Auch bei solchen externen TaaS-Angeboten müssen die Tests natürlich onsite beim Kunden ablaufen. In diesem Fall stellt aber der Dienstleister sowohl die personellen Ressourcen als auch das entsprechende Know-how zur Verfügung. Insbesondere bei größeren Projekten kann TaaS zudem eine sinnvolle Ergänzung zu einer Inhouse-Lösung sein, um zusätzliche Ressourcen oder sehr spezifische Expertise in das Projekt einzubringen.
So kann ein externer Dienstleister etwa vor der Entscheidung für eine neue Firewall-Generation unter Realbedingungen prüfen, welche Systeme sich am besten in die bestehende Umgebung einfügen – oder vor dem Rollout einer neuen anspruchsvollen Applikation wie etwa Online Gaming – und wie diese sich unter der Last der projektierten Nutzerzahl verhält. Performance- und Zuverlässigkeits-Tests von Wifi-Umgebungen oder WAN Assessments sind weitere Beispiele für solche Projekte.
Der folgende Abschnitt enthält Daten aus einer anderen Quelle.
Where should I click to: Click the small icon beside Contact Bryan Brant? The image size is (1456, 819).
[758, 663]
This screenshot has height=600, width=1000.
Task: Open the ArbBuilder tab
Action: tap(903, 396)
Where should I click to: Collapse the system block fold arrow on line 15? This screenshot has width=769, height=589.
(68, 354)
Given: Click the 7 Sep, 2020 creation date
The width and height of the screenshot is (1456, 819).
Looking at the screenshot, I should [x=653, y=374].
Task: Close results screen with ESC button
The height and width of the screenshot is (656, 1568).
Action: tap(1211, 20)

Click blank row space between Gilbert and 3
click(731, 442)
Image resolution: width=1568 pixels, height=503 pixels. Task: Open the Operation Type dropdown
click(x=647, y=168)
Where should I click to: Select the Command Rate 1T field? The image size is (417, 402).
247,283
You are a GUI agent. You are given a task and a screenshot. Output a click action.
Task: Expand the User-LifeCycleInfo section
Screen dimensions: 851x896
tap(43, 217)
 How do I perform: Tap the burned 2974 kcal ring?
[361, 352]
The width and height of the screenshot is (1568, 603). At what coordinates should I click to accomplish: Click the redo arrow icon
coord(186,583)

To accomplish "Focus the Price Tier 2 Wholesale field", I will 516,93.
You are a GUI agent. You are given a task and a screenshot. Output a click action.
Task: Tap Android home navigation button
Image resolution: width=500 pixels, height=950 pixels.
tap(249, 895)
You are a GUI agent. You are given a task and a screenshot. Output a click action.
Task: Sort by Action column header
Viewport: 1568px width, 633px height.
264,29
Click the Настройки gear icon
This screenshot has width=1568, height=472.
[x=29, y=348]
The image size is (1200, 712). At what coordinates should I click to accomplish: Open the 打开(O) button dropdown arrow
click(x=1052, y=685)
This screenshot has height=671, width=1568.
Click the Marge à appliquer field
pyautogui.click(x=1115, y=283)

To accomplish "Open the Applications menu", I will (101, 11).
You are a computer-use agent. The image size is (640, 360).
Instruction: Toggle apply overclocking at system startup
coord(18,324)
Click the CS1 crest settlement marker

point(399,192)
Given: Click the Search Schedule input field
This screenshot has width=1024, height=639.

Zusätzlich zu den genannten Testlösungen und -technologien gibt das sogenannte Applications Performance Management (APM) Entwicklern und Support-Teams Monitoring-Lösungen an die Hand, mit denen sie während der Entwicklung und im produktiven Betrieb sehr tiefgehende Ursachenforschung betreiben können.
Diese Tools sind weniger auf Stresstests der Netzwerk- und Server-Infrastruktur mit typischen Workloads oder auf detaillierte Metriken von Sprache und Video in Streaming-Media-Anwendungen ausgelegt, sondern auf die Überwachung und das Management komplexer Anwendungen und deren Interaktionen auf Transaktionsebene, um Performance-Probleme zu identifizieren und zu lösen.